O julgamento de José Castelo Branco, acusado de violência doméstica contra Betty Grafstein, arrancou na última quinta-feira, 25 de junho, no Tribunal de Cascais, mas ficou marcado por silêncio, ausência e um novo adiamento. A primeira sessão terminou sem declarações de ambos e com nova data já marcada para setembro. De acordo com o Jornal de Notícias, José Castelo Branco participou por videoconferência a partir dos Estados Unidos, onde reside atualmente, mas optou por não responder às questões do tribunal.
“Não vou prestar declarações, por agora não”, afirmou o socialite no início da audiência. Quando confrontado com outros aspetos do processo, reforçou a mesma posição: “Não vou responder rigorosamente a nada, mesmo”.
Betty Grafstein não esteve presente
A ausência de Betty Grafstein acabou por ser um dos pontos centrais da sessão. A advogada da norte-americana apresentou ao tribunal um relatório médico para justificar a impossibilidade de comparência. Segundo a mesma fonte, o documento refere que Betty enfrenta um quadro de ansiedade elevado, deixou de se alimentar com regularidade e encontra-se fisicamente fragilizada, o que poderá agravar-se caso seja obrigada a depor nesta fase.
Apesar disso, o tribunal recusou analisar de imediato o relatório, uma vez que o documento foi entregue em inglês. A juíza determinou que só poderá ser considerado após tradução oficial para português.
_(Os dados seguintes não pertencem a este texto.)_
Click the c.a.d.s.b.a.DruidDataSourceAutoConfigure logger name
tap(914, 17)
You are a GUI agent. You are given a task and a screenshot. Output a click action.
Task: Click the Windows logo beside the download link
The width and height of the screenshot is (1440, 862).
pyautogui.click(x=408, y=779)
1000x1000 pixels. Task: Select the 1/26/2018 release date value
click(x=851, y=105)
Escreve o jornal que a magistrada foi clara ao sublinhar a importância do testemunho de Betty Grafstein, considerando que as restantes provas existentes no processo têm apenas um carácter complementar.
Defesa reforça importância do depoimento
Do lado da defesa de José Castelo Branco, o entendimento não foi diferente. Fernando José da Silva, advogado do arguido, concordou com a necessidade de ouvir a alegada vítima antes de qualquer avanço mais significativo no julgamento. “Até hoje, a vítima nunca prestou declarações perante a autoridade judiciária”, lembrou o advogado, numa posição que acabou por alinhar com o entendimento do tribunal sobre a relevância desse momento.
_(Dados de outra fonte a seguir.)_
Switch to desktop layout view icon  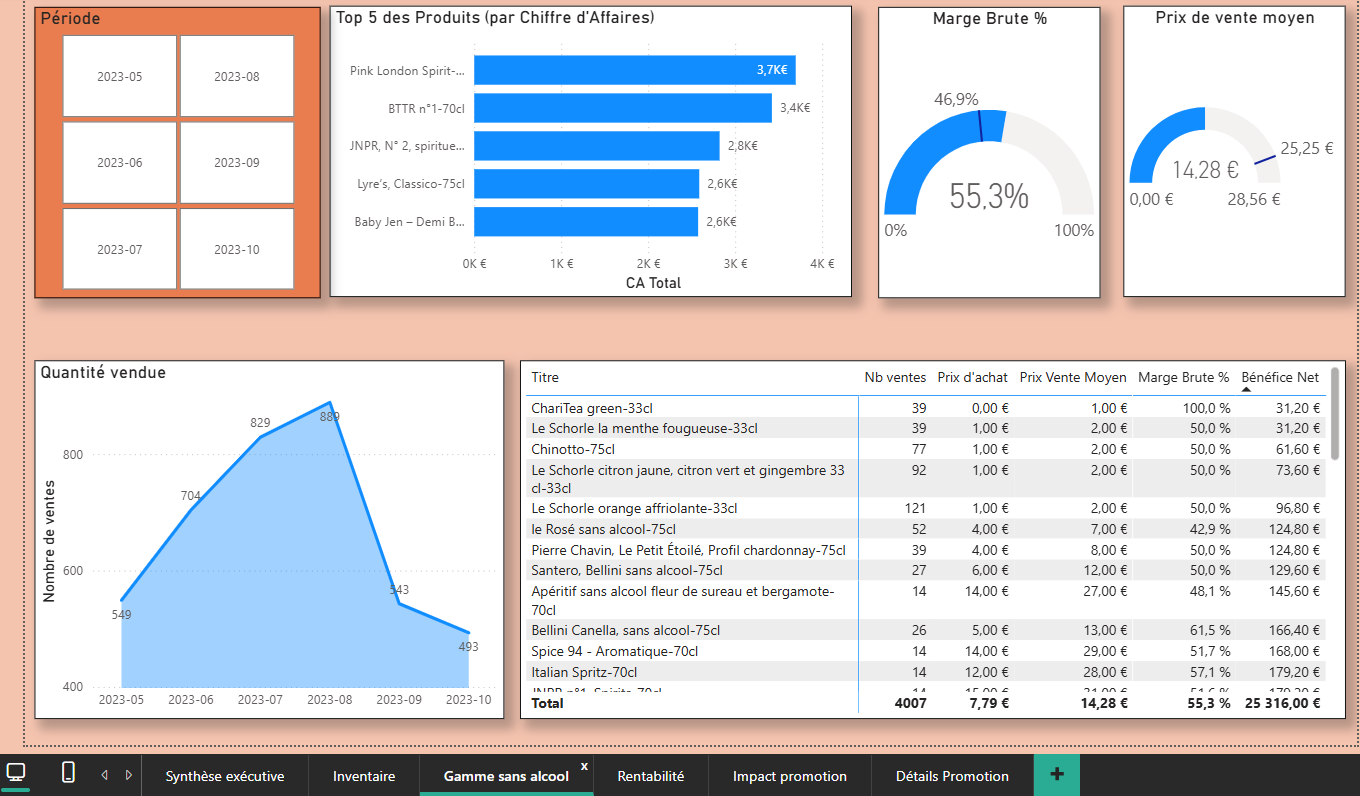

Outro ponto levantado durante a audiência foi o pedido da defesa de Betty Grafstein para que o julgamento decorra à porta fechada. A intenção, explicou a advogada Maria Golovatenko Simões, é proteger a privacidade da cliente. A publicação refere que o tribunal optou por não decidir de imediato sobre esse requerimento, deixando a análise para uma fase posterior do processo.
Próxima sessão só em setembro
Inicialmente estavam previstas novas audiências para o mesmo dia à tarde e para 2 de julho, mas ambas acabaram anuladas. A impossibilidade de garantir o estado clínico de Betty Grafstein pesou na decisão. Já no final da sessão, José Castelo Branco reagiu às informações conhecidas sobre a saúde da ainda mulher e deixou uma frase curta: “Estou preocupado, muito preocupado”.
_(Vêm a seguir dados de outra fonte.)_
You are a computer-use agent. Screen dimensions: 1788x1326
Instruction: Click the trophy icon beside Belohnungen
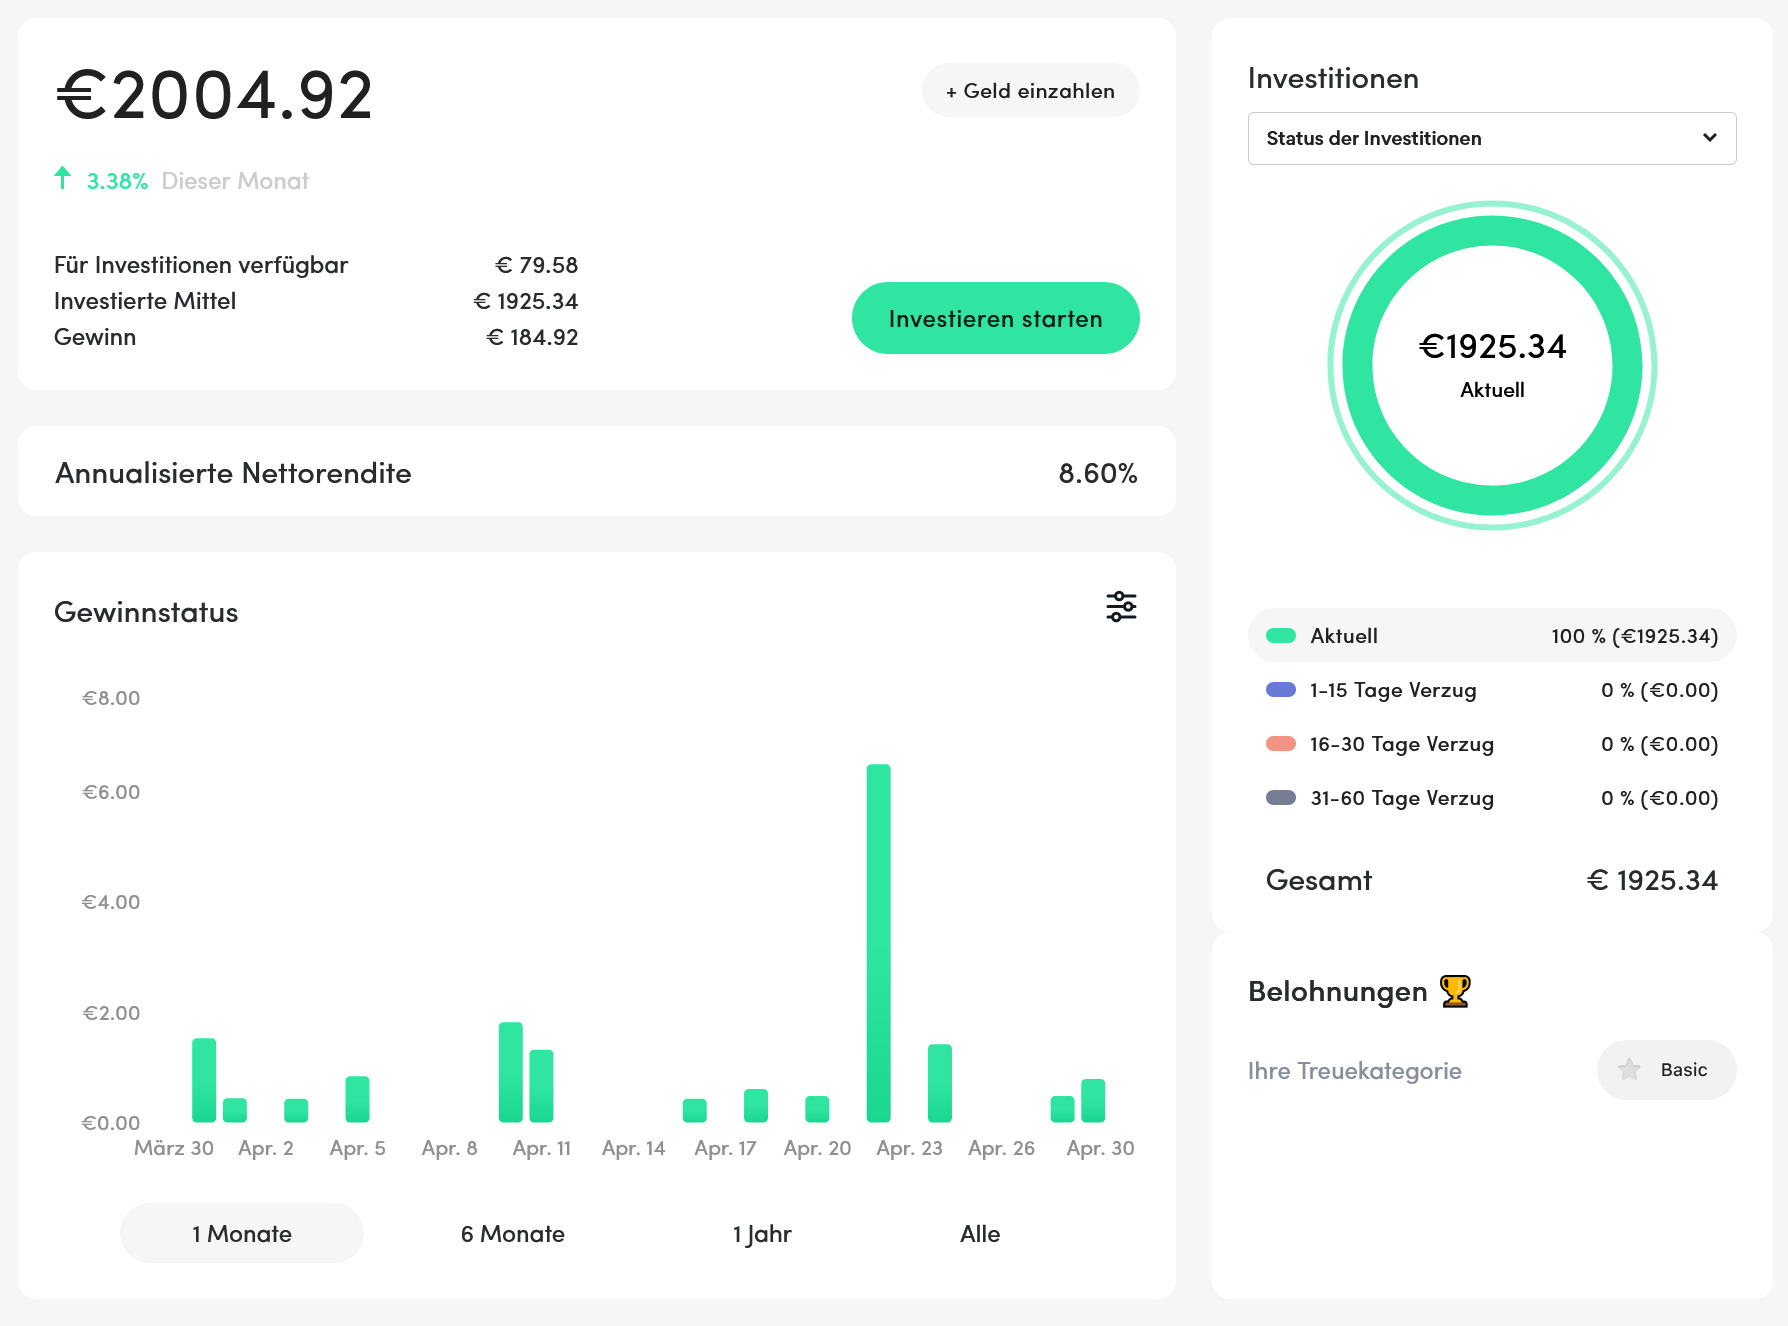[x=1455, y=991]
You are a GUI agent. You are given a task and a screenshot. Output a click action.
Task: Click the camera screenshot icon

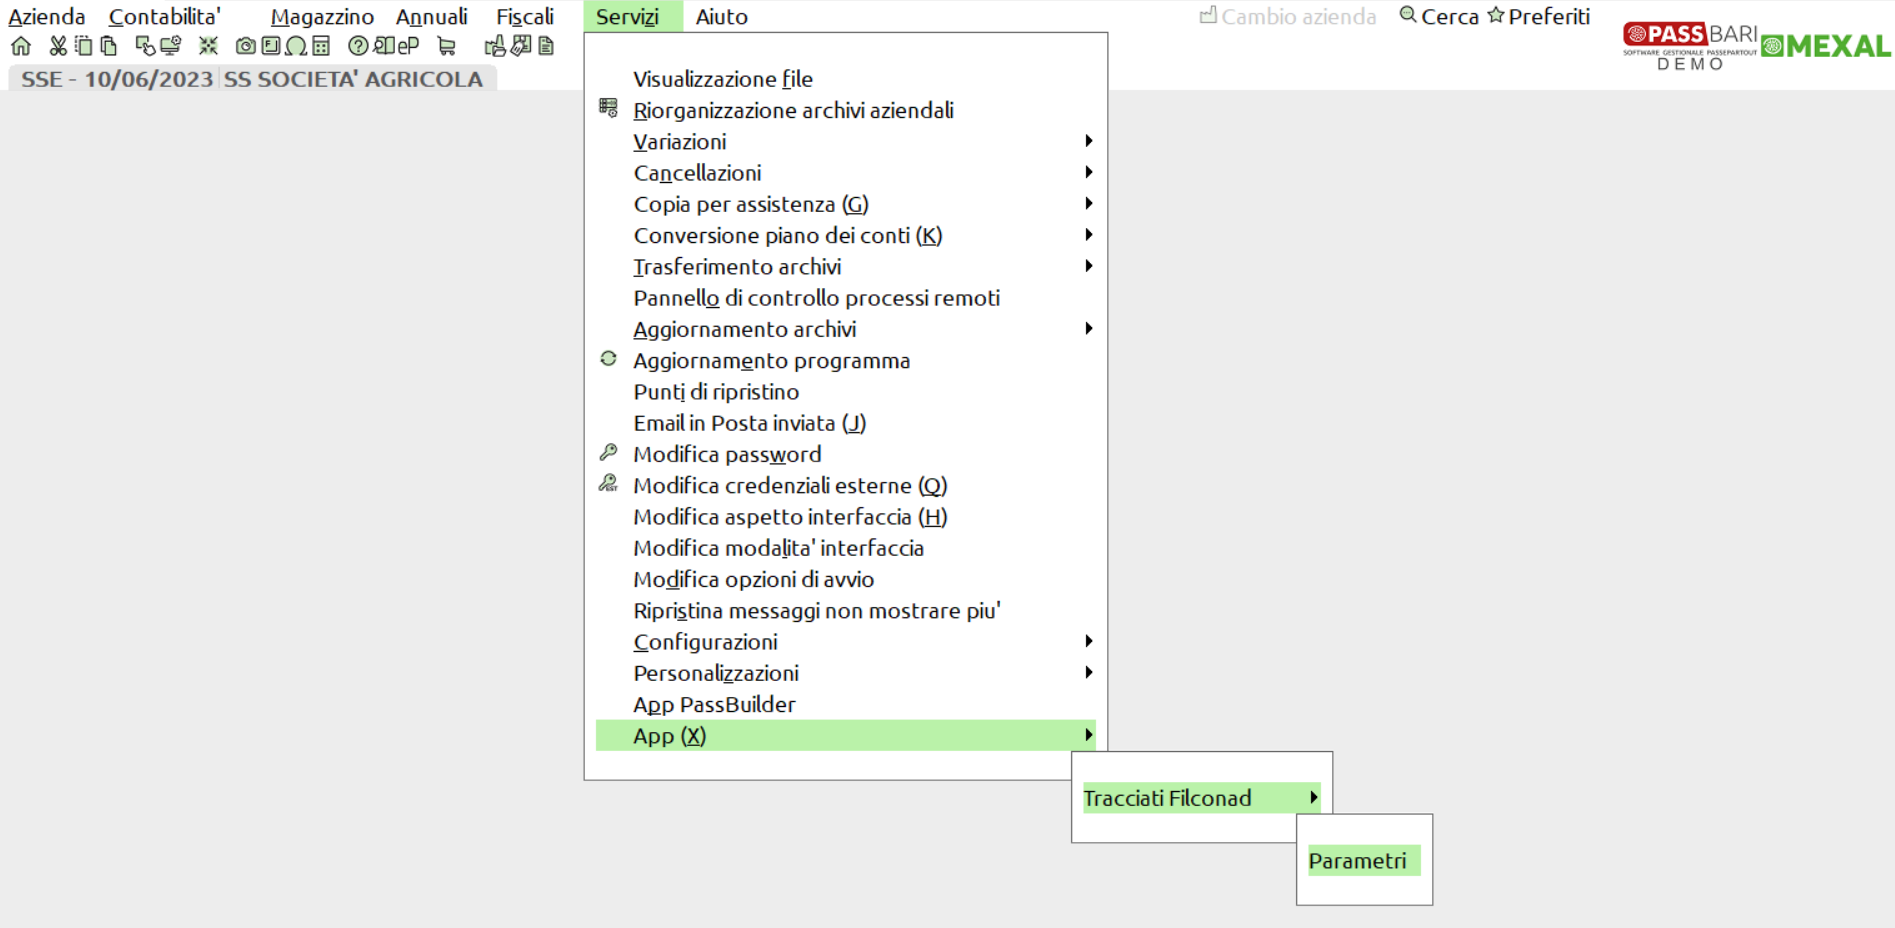(245, 46)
A nova sessão foi agora marcada para 22 de setembro, numa altura em que o tribunal espera ter acesso a novos relatórios clínicos e perceber se Betty Grafstein estará em condições de falar. Até lá, o processo entra numa pausa que prolonga um caso que continua a ser acompanhado com atenção, sobretudo pela ausência de um testemunho considerado central para o desenrolar do julgamento.